(Stored records)
————
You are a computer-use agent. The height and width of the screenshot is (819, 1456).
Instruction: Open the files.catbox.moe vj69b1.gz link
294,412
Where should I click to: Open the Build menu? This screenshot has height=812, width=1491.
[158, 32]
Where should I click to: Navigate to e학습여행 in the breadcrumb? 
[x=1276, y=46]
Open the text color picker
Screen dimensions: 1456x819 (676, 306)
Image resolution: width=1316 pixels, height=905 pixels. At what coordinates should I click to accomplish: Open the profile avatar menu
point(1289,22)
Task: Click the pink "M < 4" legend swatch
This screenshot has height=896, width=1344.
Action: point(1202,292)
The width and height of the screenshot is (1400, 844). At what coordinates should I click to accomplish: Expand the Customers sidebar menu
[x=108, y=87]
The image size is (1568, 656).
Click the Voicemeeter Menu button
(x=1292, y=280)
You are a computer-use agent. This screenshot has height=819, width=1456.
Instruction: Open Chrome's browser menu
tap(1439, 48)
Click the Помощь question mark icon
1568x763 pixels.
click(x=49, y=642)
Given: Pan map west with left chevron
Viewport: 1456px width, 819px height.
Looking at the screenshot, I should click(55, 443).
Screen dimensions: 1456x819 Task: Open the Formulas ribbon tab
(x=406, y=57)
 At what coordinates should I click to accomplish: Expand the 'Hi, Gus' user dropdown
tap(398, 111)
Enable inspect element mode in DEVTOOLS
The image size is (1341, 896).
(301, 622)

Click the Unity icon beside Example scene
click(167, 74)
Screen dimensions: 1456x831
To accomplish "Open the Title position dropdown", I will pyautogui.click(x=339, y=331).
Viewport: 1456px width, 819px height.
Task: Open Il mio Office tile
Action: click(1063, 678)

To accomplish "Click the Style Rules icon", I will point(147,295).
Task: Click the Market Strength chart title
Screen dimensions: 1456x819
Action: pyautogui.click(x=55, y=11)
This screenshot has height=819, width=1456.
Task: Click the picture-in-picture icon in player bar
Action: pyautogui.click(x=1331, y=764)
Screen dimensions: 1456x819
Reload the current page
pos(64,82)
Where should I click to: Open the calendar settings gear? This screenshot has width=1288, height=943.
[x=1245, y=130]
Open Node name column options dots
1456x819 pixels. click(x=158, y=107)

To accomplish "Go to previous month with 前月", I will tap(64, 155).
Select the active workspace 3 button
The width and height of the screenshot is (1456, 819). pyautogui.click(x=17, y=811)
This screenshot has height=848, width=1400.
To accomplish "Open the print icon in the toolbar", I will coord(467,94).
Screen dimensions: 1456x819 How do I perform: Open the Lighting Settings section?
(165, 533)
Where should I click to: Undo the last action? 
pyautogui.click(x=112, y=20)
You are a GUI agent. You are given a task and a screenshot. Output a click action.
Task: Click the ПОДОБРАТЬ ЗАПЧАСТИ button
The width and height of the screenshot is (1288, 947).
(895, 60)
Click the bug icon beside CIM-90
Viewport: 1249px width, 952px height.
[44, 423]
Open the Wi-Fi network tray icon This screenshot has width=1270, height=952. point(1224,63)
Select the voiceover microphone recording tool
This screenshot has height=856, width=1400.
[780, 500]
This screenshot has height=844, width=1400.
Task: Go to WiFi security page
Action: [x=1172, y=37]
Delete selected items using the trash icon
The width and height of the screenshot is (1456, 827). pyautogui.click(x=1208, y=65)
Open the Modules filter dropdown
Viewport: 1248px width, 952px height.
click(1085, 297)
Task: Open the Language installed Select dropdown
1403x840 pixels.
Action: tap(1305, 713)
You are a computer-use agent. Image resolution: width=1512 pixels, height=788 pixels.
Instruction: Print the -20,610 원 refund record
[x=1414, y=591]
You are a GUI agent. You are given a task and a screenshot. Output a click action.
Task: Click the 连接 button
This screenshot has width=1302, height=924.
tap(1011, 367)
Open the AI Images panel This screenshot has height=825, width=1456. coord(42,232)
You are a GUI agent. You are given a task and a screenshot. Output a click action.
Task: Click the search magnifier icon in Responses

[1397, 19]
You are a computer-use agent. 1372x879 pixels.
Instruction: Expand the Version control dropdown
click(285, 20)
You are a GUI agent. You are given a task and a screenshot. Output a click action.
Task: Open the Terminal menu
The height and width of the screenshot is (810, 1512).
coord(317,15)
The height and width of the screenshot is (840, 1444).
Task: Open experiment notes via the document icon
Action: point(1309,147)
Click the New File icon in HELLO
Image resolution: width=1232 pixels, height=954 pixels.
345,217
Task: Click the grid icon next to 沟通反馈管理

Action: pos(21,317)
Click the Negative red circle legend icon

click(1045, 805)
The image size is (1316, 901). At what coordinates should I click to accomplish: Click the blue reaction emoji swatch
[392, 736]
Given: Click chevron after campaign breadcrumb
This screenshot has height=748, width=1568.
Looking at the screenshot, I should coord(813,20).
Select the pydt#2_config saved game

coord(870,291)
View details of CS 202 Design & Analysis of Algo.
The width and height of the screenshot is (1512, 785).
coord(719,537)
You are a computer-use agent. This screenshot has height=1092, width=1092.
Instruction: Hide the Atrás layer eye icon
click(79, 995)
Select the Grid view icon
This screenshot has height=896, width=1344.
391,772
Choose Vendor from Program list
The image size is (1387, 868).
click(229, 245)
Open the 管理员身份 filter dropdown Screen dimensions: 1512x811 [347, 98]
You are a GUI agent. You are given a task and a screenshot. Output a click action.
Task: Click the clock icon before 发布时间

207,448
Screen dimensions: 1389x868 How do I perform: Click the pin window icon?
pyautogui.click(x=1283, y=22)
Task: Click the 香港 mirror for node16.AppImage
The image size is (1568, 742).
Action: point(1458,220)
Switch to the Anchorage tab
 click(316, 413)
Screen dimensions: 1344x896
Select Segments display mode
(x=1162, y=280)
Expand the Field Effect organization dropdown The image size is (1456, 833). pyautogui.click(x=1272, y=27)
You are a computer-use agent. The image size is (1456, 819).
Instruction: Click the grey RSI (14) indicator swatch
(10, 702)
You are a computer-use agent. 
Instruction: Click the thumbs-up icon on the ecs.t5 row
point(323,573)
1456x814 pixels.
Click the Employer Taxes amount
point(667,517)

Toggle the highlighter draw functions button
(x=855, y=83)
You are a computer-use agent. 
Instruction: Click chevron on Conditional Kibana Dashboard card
————
ACTION ITEM
Output the lines above exactly, but only those between the line holding "The width and height of the screenshot is (1400, 844)." and the line holding "agent. This screenshot has height=819, width=1456.", inclusive.

SOLUTION FOR THIS PROBLEM
The width and height of the screenshot is (1400, 844). At what coordinates should I click to accomplish: Expand the Customers sidebar menu
[x=108, y=87]
The image size is (1568, 656).
Click the Voicemeeter Menu button
(x=1292, y=280)
You are a computer-use agent. This screenshot has height=819, width=1456.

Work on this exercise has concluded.